Hamed Abdel-Samad - „Religionen sind grundsätzlich nicht demokratiefähig“

Der Autor Hamed Abdel-Samad sprach mit Cicero Online über den Geburtsfehler im Islam, die fehlende Trennung von Religion und Staat und das unanständige Verhalten der deutschen Regierung im Libyen-Konflikt

Herr Abdel-Samad, Sie sind mit 23 Jahren nach Deutschland gekommen, waren nach eigenen Aussagen latent antisemitisch und dem Westen gegenüber mehr als kritisch eingestellt. Wie kam es zu diesem Wandel vom Westen-Hasser zum Islam-Kritiker?
Es war ein sehr langer Weg, ein mühsamer Prozess. Ich war meinem Gastland gegenüber feindlich gesinnt, was dazu führte, dass ich mich auch in meiner eigenen Haut nicht wohl fühlte. Ich projizierte innere Konflikte auf das Land, in dem ich lebte und machte es für eigene Probleme verantwortlich. So verpasste ich die Chance zu erkennen, was bei mir selbst, was bei meiner eigenen Kultur schief läuft. Irgendwann erkannte ich dieses Spiel. Dieser Identitätspoker, den ich lange gespielt habe, hat mir geschadet. Schließlich habe ich mich entschieden, ehrlicher mit mir und meiner Kultur umzugehen. So kam es zu meiner ganz persönlichen Transformation.

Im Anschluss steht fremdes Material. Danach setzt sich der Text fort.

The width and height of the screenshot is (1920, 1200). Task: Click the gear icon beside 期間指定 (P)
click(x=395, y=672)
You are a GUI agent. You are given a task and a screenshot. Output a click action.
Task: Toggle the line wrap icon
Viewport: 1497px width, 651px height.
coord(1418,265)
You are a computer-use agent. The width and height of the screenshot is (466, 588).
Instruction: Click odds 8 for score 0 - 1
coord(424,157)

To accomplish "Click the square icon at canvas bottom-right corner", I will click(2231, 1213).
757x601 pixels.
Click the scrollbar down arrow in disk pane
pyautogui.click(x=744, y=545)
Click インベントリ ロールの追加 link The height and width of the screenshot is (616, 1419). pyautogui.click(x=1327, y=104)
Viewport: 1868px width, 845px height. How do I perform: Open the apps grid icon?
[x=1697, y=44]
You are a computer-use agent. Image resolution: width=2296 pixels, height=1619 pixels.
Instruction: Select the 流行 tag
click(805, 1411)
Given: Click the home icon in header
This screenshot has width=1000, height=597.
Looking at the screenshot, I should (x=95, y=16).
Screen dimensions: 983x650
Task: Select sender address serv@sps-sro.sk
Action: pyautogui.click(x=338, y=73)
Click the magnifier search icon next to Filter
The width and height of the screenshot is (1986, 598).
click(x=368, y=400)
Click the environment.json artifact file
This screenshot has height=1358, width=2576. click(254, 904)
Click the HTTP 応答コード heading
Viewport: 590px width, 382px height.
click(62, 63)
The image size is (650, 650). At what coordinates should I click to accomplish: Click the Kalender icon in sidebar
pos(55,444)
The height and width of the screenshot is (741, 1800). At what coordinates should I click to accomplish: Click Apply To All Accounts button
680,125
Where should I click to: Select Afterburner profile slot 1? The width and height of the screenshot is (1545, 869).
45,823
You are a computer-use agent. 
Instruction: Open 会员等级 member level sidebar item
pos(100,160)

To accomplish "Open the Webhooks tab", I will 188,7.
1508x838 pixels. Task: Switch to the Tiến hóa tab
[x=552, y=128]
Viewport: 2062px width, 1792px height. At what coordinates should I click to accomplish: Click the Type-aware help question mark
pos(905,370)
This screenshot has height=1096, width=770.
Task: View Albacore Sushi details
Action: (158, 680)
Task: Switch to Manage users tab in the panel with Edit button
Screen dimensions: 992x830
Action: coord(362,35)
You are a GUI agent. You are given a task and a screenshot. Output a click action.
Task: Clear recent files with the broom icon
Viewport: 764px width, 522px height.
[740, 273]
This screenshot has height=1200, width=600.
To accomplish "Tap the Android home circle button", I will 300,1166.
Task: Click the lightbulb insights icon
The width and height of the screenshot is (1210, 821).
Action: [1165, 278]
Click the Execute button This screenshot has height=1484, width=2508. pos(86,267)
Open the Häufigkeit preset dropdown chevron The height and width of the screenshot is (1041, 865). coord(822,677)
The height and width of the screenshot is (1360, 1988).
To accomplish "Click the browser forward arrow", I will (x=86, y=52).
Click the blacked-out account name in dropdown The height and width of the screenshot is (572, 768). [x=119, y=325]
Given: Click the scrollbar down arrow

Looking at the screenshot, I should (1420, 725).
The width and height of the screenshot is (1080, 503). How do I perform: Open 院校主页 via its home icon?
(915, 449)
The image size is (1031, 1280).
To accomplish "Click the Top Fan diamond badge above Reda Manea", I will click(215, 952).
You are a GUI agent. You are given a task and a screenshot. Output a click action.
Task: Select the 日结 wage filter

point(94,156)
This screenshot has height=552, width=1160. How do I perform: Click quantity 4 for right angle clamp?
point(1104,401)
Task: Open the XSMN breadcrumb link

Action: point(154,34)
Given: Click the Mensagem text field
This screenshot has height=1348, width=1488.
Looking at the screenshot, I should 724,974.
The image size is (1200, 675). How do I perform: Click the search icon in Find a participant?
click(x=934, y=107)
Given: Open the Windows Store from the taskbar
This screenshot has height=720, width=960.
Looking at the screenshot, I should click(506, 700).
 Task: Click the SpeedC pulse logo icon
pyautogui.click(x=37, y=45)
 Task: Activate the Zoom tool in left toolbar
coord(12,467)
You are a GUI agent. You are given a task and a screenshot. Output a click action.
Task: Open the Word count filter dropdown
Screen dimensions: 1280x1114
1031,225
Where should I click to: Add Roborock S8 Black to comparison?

Auch ihr Bild vom Islam transformierte sich. Sie sind ein scharfer Kritiker des Islam geworden. Sie stellen u.a. die These auf, dass der Islam als politische und gesellschaftliche Idee, als Kultur untergehen wird. Sie sprechen in diesem Zusammenhang von einem Geburtsfehler im Islam. Was genau ist der Geburtsfehler?
Die früheren politischen Erfolge des Islam haben dazu geführt, dass sich Religion und Staat vermischt haben. Der Prophet galt nicht nur als geistiger Anführer, sondern war gleichzeitig Feldherr und Gesetzgeber. Das ist in der Seele des Islam verankert und erschwert heutige Säkularisierungsbemühungen...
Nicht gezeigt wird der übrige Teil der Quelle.